Beyond the Agent Experience, the company introduced Agentic Enterprise Orchestration, a new layer built on its Enterprise Context Graph. The graph stores real‑time organizational data and serves as a foundation for agent reasoning. The orchestration service adds guardrails, semantic search, and Amazon Bedrock support, empowering enterprises to manage agent workflows at scale.
OutSystems also previewed a modernization service that leverages AWS Transform and Kiro to migrate legacy systems—such as COBOL and Lotus Notes—onto the platform. A packaged agentic solution for loan origination was announced as the first of a planned family of industry‑specific offerings.
CEO Woodson Martin underscored the company’s neutral stance. While competitors like SAP, ServiceNow, and Salesforce embed their orchestration tools within proprietary ecosystems, Martin said OutSystems “doesn’t own the data.” He highlighted that the platform has historically acted as a glue between commercial off‑the‑shelf solutions, enabling enterprises to remain independent rather than becoming an SAP or Salesforce enterprise.
A recurring theme at the conference was the rise of shadow AI. Azevedo described how internal teams can build a handful of large agentic workflows that solve company‑wide problems, yet demand from other departments is growing almost exponentially. The result is a “shadow AI” layer operating outside the central control plane, raising questions about data access and governance.

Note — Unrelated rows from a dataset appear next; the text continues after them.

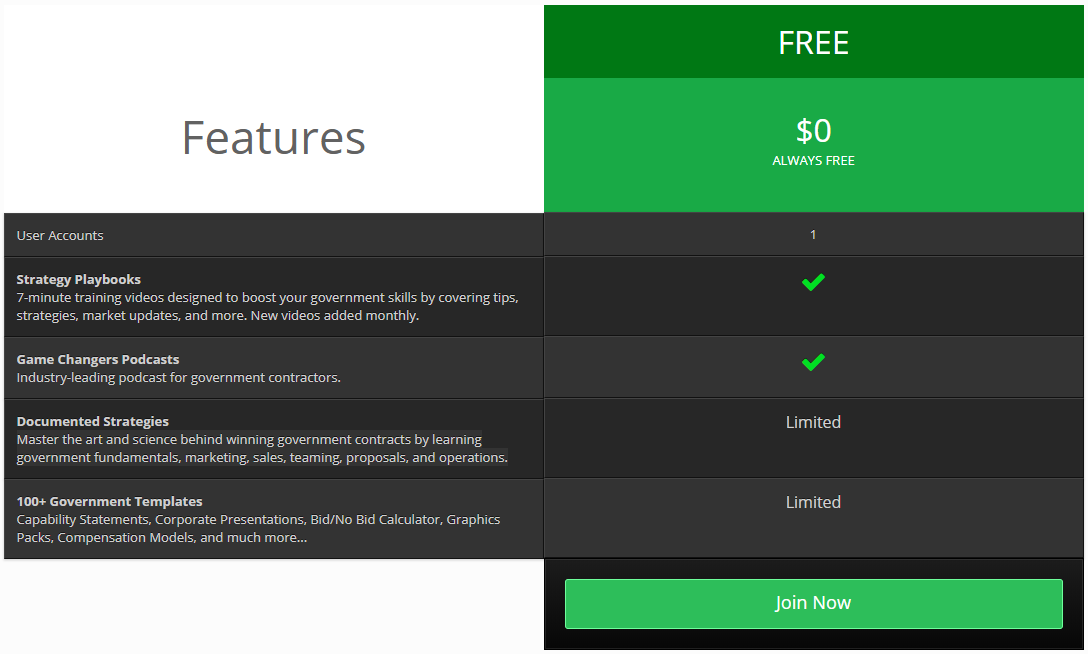Viewport: 1088px width, 654px height.
Task: Click the green checkmark for Strategy Playbooks
Action: pos(813,282)
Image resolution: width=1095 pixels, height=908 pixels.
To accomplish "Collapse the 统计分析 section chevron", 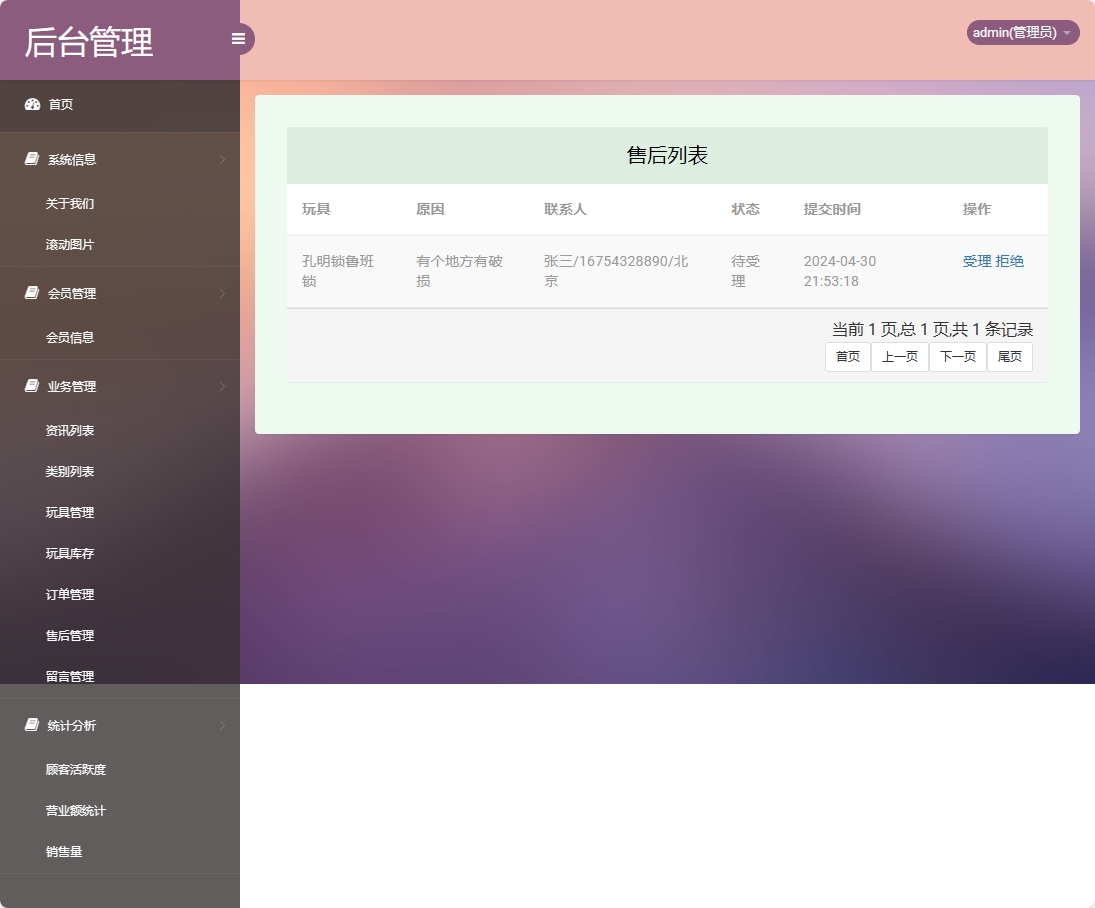I will coord(221,725).
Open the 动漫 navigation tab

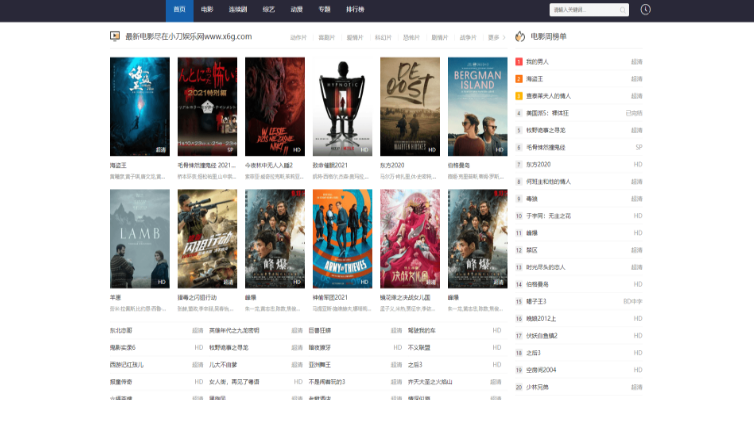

Token costs surfaced as a practical concern. Azevedo cited an Australian business value consultant burning $7,500 in tokens per week on Anthropic’s model—a figure that exceeded the company’s budget. Martin echoed the concern, noting that the latest reasoning‑heavy models released in early 2026 were driving up token bills. The company’s response is to give customers model flexibility: they can bring their own models, swap them without changing agent logic, and route requests through Amazon Bedrock to the most cost‑effective option.
OutSystems claims that its Enterprise Context Graph reduces token usage by grounding reasoning in a structured graph rather than raw code. The company expects enterprises to develop discipline around token spending, similar to other material expenses.
By remaining agnostic to the underlying systems of record, OutSystems positions itself as a bridge between the many emerging agent orchestration platforms, helping customers avoid managing multiple layers.
The latest product suite is available immediately on the ODC, with legacy support in early access. Future releases include the full Agentic Enterprise Orchestration service and the next‑generation Agent Workbench, which is already generally available.
In short, OutSystems has introduced an open agentic systems platform that integrates MCP and A2A protocols, offers a cloud‑native and legacy‑supporting developer experience, and expands its orchestration capabilities with guardrails and semantic search. Its neutral stance and focus on token management aim to address the growing demand for enterprise AI while keeping costs under control.